Text for analysis:
§ §

# Auckland rated 4th best city in the world - Standard of Living



## inhamilton (Jun 10, 2011)

One or two negative threads in this forum. I'm actually quite gobsmacked because some of the comments bare little or no resemblance to the NZ I know. It makes me wonder whether some of these negative comments are manufactured by the same person with some sort of grudge. And also negative threads are bumped up ... usually by someone living in Australia. I wonder why ... perhaps some insecurity with their lot. Mmmmm ...
Mostly positive threads though. So thats good. Well, NZ is consistently rated one of the top 5 countries in the world in terms of quality of life and standard of living. And Auckland is rated the 4th best city in the world for standard of living by respected firm Mercer's of the UK after all. :thumb:


----------



## kiwigser (Mar 1, 2011)

inhamilton said:


> One or two negative threads in this forum. I'm actually quite gobsmacked because some of the comments bare little or no resemblance to the NZ I know. It makes me wonder whether some of these negative comments are manufactured by the same person with some sort of grudge. And also negative threads are bumped up ... usually by someone living in Australia. I wonder why ... perhaps some insecurity with their lot. Mmmmm ...
> Mostly positive threads though. So thats good. Well, NZ is consistently rated one of the top 5 countries in the world in terms of quality of life and standard of living. And Auckland is rated the 4th best city in the world for standard of living by respected firm Mercer's of the UK after all. :thumb:


Nice post, I see "Fielday" is on next week in Hamilton, so hoping to visit on Wed. or Thurs.

§ §

Source data:
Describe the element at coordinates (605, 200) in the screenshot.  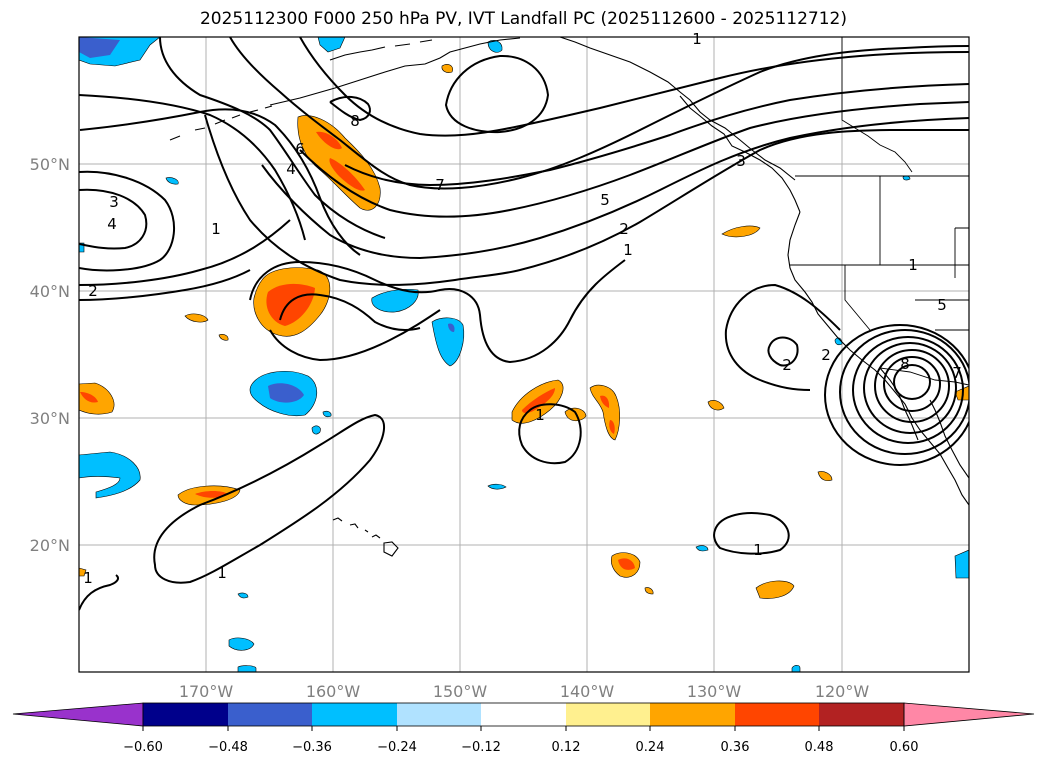
I see `contour-label: 5` at that location.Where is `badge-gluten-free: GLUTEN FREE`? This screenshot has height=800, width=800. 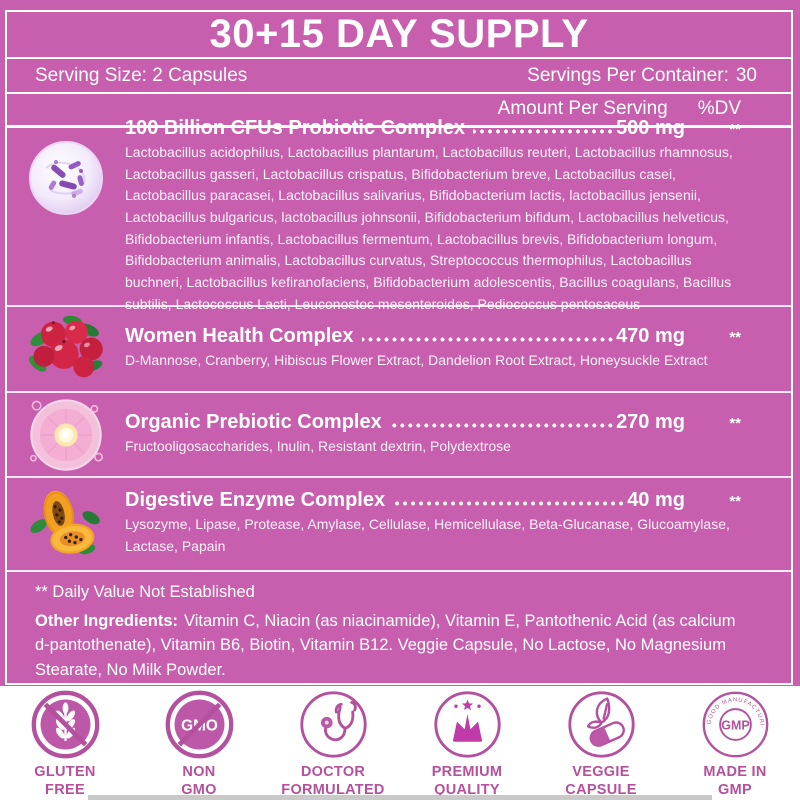 badge-gluten-free: GLUTEN FREE is located at coordinates (65, 744).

§ §

Work to complete:
[1] What are all the place names mentioned in the Auckland forum thread?
[2] Can you repeat the Auckland forum thread from "## kiwigser (Mar" up to and including "Wed. or Thurs."?
[3] Answer these questions about the Auckland forum thread:
(a) Who, according to inhamilton, usually bumps up negative threads?
(b) Which firm rated Auckland the 4th best city in the world for standard of living?
(c) On which days does kiwigser hope to visit Hamilton?

Answer set:
[1] NZ, Auckland, Australia, the UK, Hamilton

[2]
## kiwigser (Mar 1, 2011)

inhamilton said:


> One or two negative threads in this forum. I'm actually quite gobsmacked because some of the comments bare little or no resemblance to the NZ I know. It makes me wonder whether some of these negative comments are manufactured by the same person with some sort of grudge. And also negative threads are bumped up ... usually by someone living in Australia. I wonder why ... perhaps some insecurity with their lot. Mmmmm ...
> Mostly positive threads though. So thats good. Well, NZ is consistently rated one of the top 5 countries in the world in terms of quality of life and standard of living. And Auckland is rated the 4th best city in the world for standard of living by respected firm Mercer's of the UK after all. :thumb:


Nice post, I see "Fielday" is on next week in Hamilton, so hoping to visit on Wed. or Thurs.

[3]
(a) Someone living in Australia.
(b) Mercer's of the UK.
(c) Wed. or Thurs.